───── AVAILABLE RECORDS

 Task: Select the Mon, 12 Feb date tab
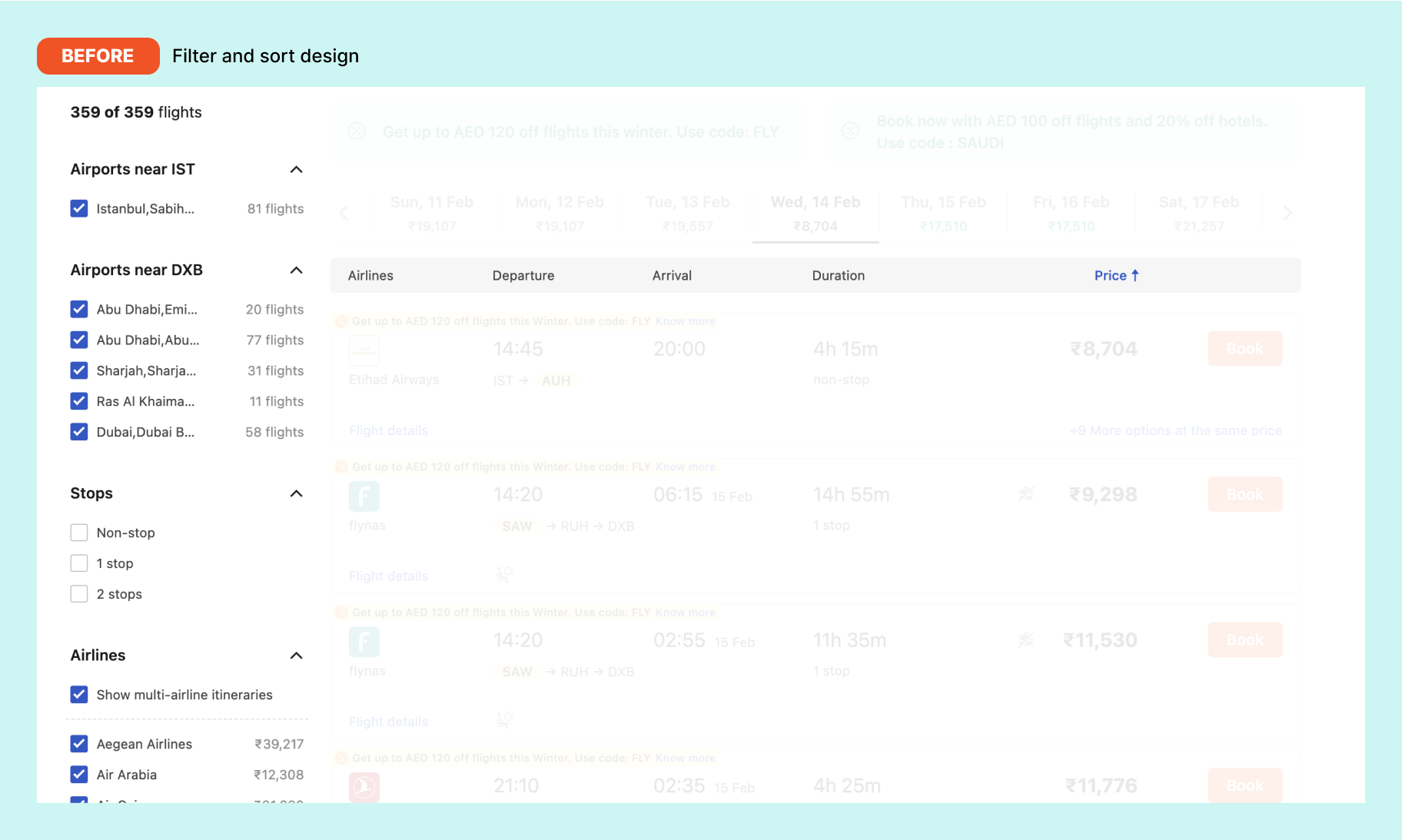click(560, 213)
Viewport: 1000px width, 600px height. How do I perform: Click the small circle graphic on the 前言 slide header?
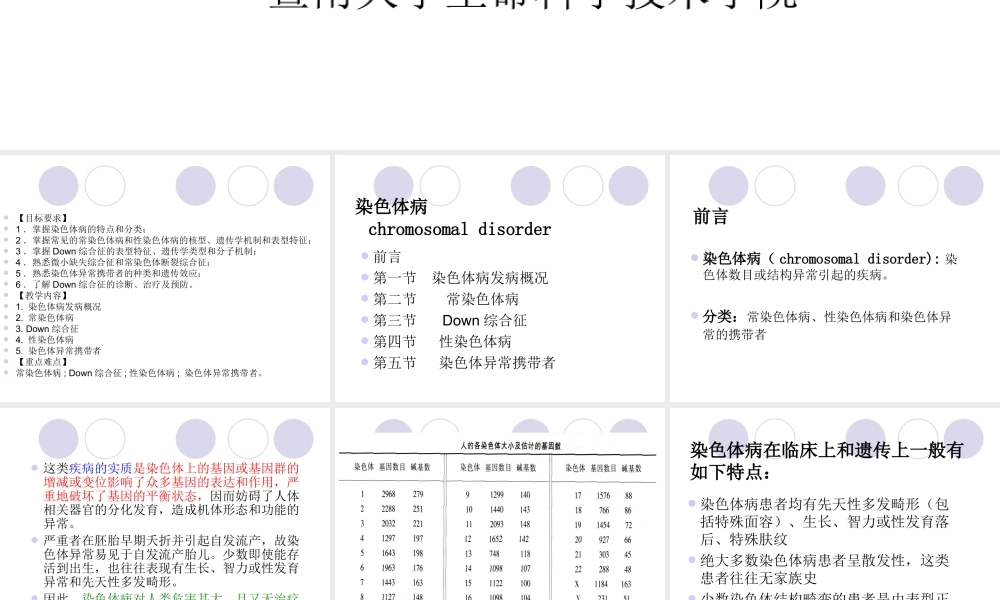pyautogui.click(x=728, y=186)
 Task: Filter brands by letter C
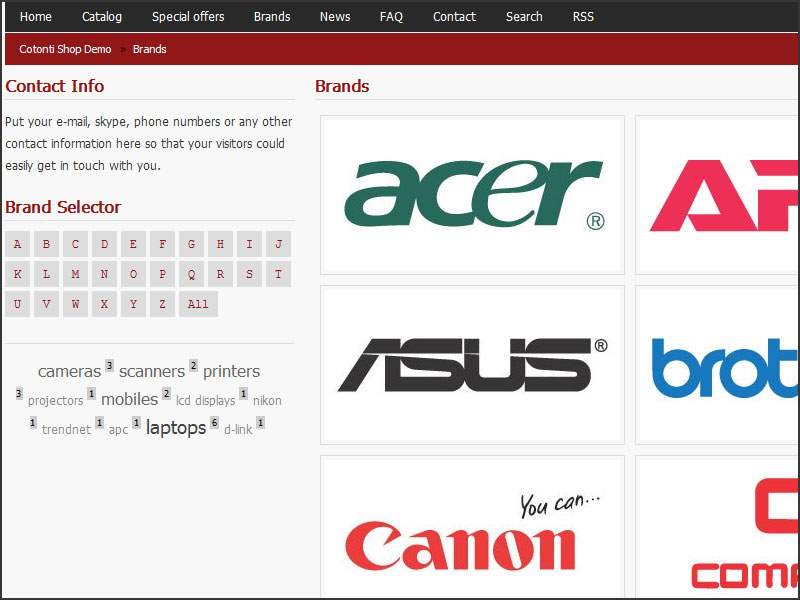(x=76, y=245)
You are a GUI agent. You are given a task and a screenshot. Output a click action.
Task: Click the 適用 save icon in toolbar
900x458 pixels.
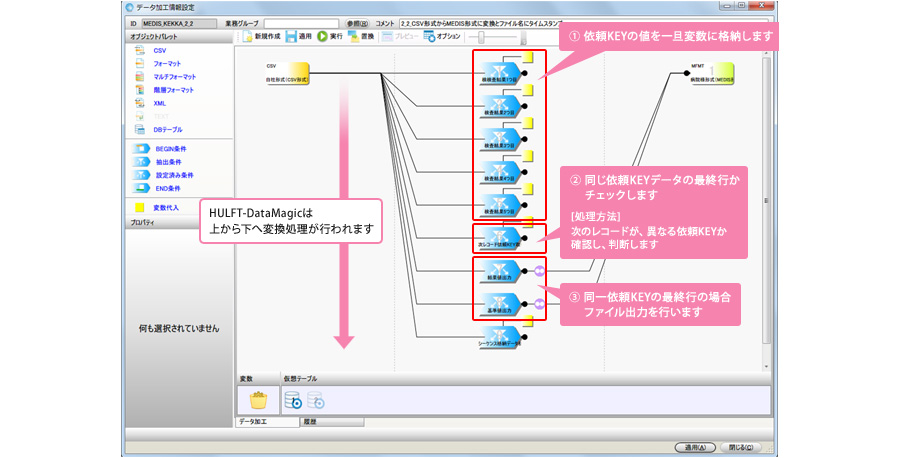291,36
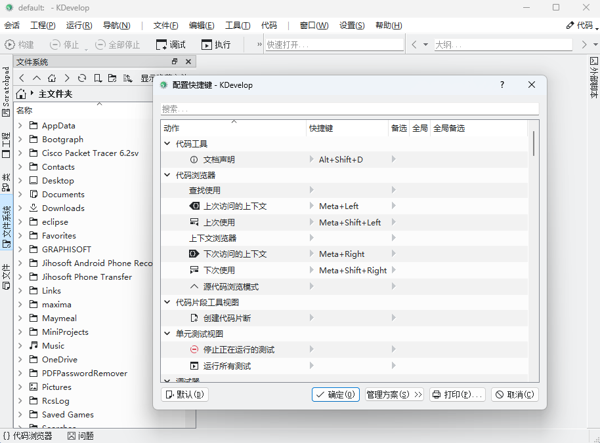Screen dimensions: 600x443
Task: Click the 创建代码片断 document icon
Action: [194, 318]
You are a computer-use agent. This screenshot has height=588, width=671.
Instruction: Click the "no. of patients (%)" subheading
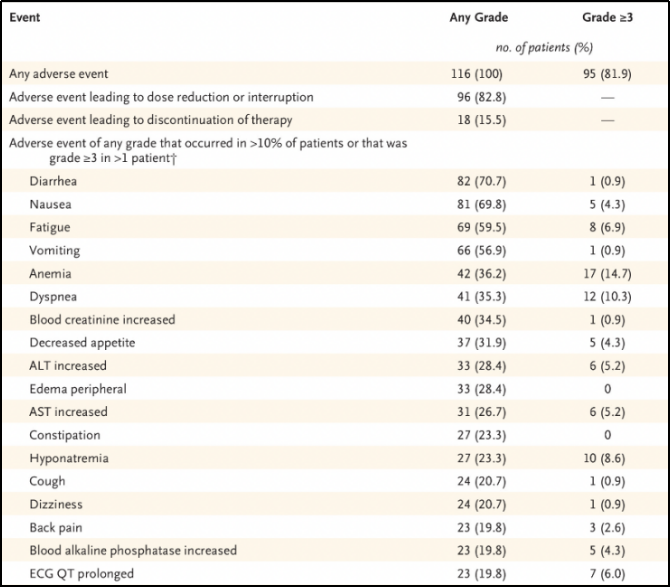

──────────

ABOUT THIS TASK: For every line in the entries above that contains "agent", add one to a count, and give that number by itself.

WRITTEN ANSWER: 2